Henning Jarnskor

Personal information
- Date of birth: 15 November 1972 (age 52)
- Place of birth: Gøta, Faroe Islands
- Position(s): Midfielder

Senior career*
- Years: Team / Apps / (Gls)
- 1991–2001: GÍ Gøta / 191 / (79)

International career
- 1994–2000: Faroe Islands / 35 / (2)

= Henning Jarnskor =

Faroese footballer

Henning Jarnskor (born 15 November 1972) is a Faroese retired footballer who played as a midfielder. He spent his career in GÍ Gøta and was capped 35 times, scoring twice for the Faroe Islands.

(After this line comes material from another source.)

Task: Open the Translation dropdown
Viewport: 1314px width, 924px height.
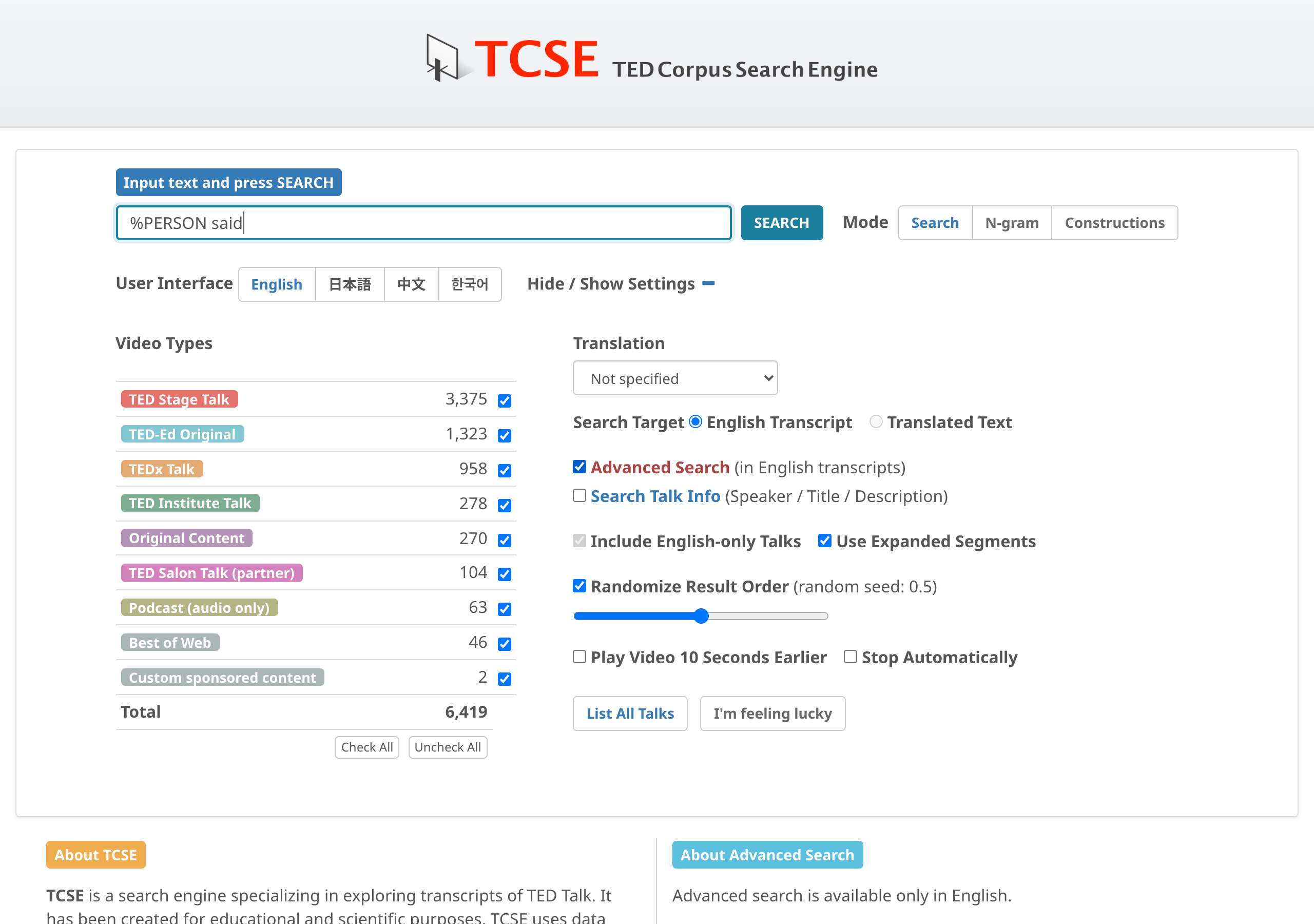Action: 675,378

Henning Jarnskor was a part of a large football family. Contrary to John, Dánjal, Pauli and Magni, Henning was not a part of GÍ's league victory in 1986, but Pauli, Magni and Henning won league titles with GÍ in 1993, 1994, 1995 and 1996 as well as cup titles in 1996, 1997 and 2000.

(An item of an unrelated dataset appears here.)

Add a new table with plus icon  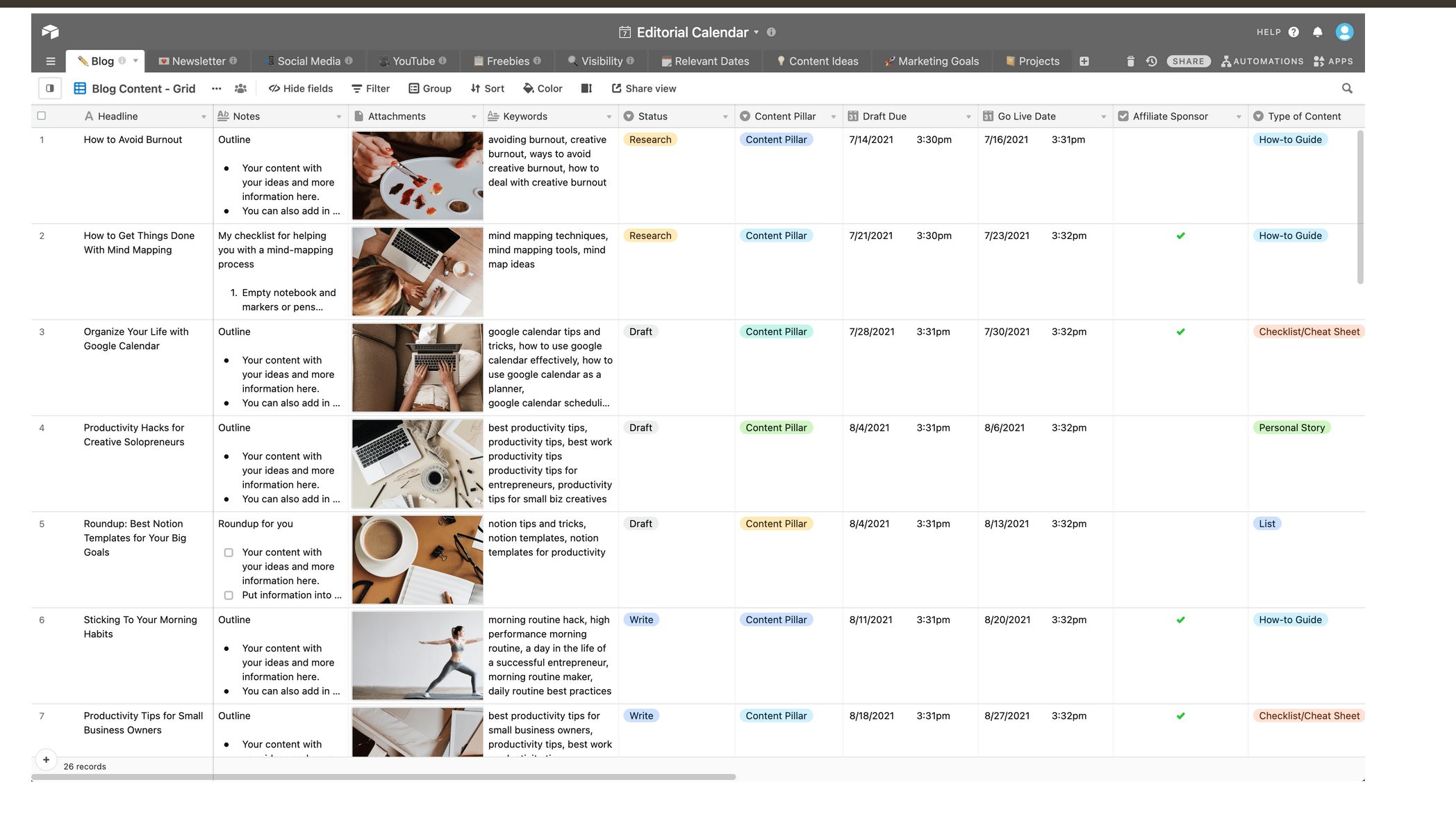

Wrote Sosialurin in 1998; "Henning Jarnskor in GÍ is a well-known name in Faroese football, and now he has written his name in the history of Faroese football in a special way. He has signed a contract with his club [...] special in that it is the first contract according to the rules that were approved at the FSF general meeting earlier this year".